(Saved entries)
□ □ □

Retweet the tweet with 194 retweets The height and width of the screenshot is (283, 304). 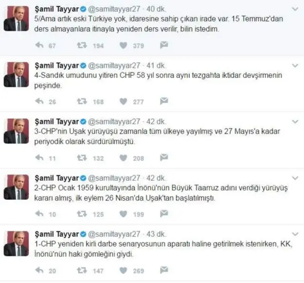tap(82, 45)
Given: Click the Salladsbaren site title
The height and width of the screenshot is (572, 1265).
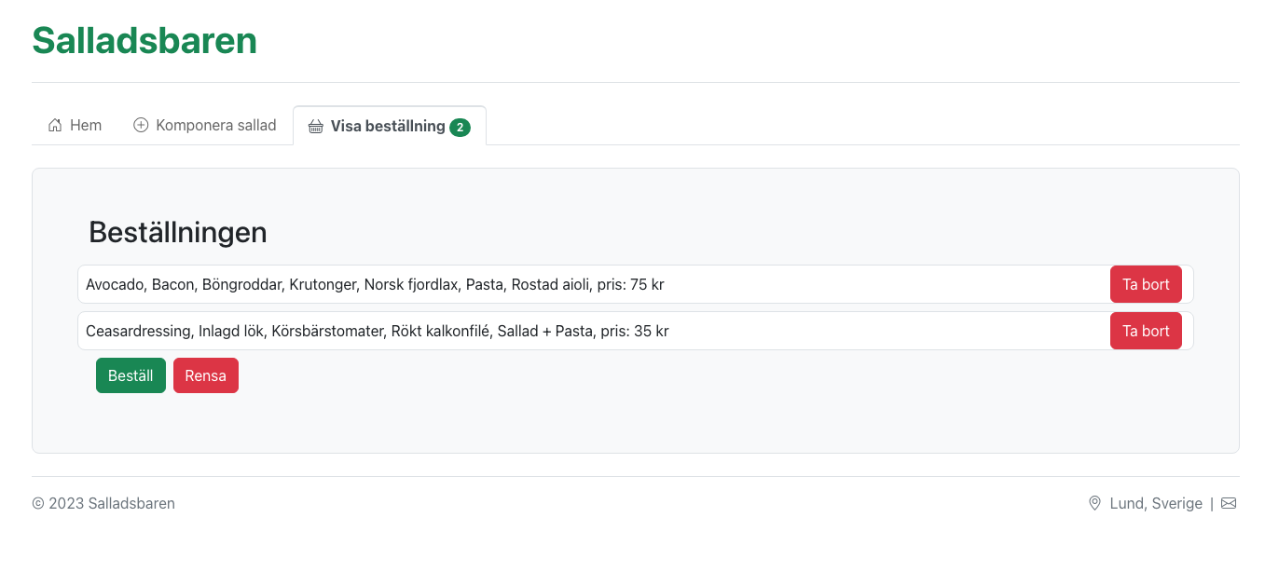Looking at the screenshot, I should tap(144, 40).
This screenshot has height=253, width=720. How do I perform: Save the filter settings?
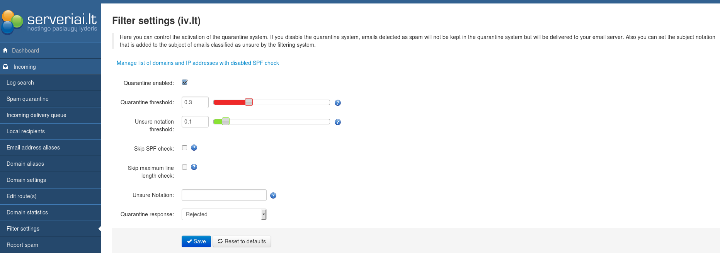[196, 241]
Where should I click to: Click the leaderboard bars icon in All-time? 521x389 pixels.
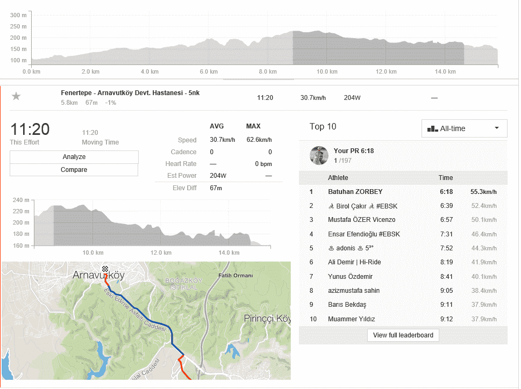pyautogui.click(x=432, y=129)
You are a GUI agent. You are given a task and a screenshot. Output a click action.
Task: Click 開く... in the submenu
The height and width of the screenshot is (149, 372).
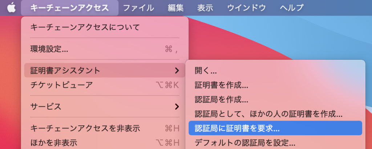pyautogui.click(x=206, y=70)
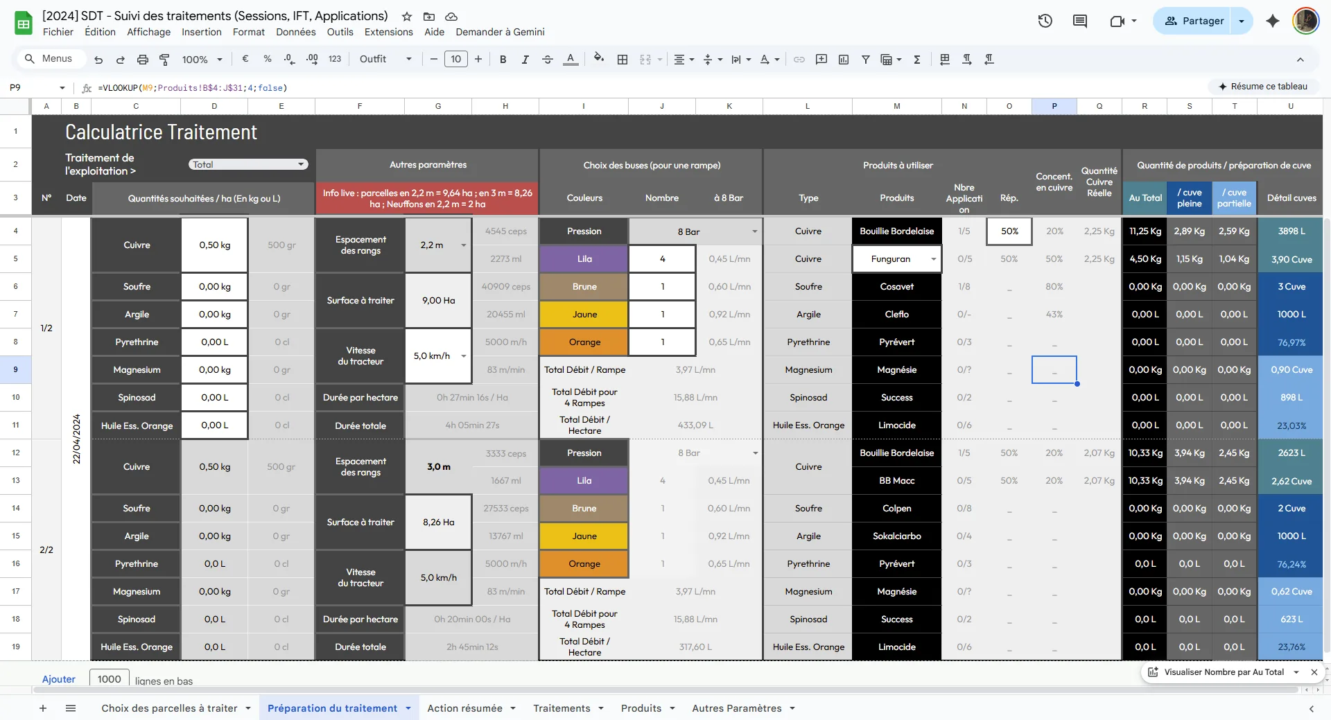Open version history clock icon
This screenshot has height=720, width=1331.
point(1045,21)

□ □ □

Give back exactly the lines from the one with "Where should I" through the end of the records above, inclusive, and omit any pictures.

(Your response):
Where should I click to: Click the leaderboard bars icon in All-time? 521x389 pixels.
pyautogui.click(x=432, y=129)
You are a GUI agent. You are given a task and a screenshot. Output a click action.
Task: Click 開く... in the submenu
The height and width of the screenshot is (149, 372).
pyautogui.click(x=206, y=70)
Open version history clock icon
This screenshot has height=720, width=1331.
point(1045,21)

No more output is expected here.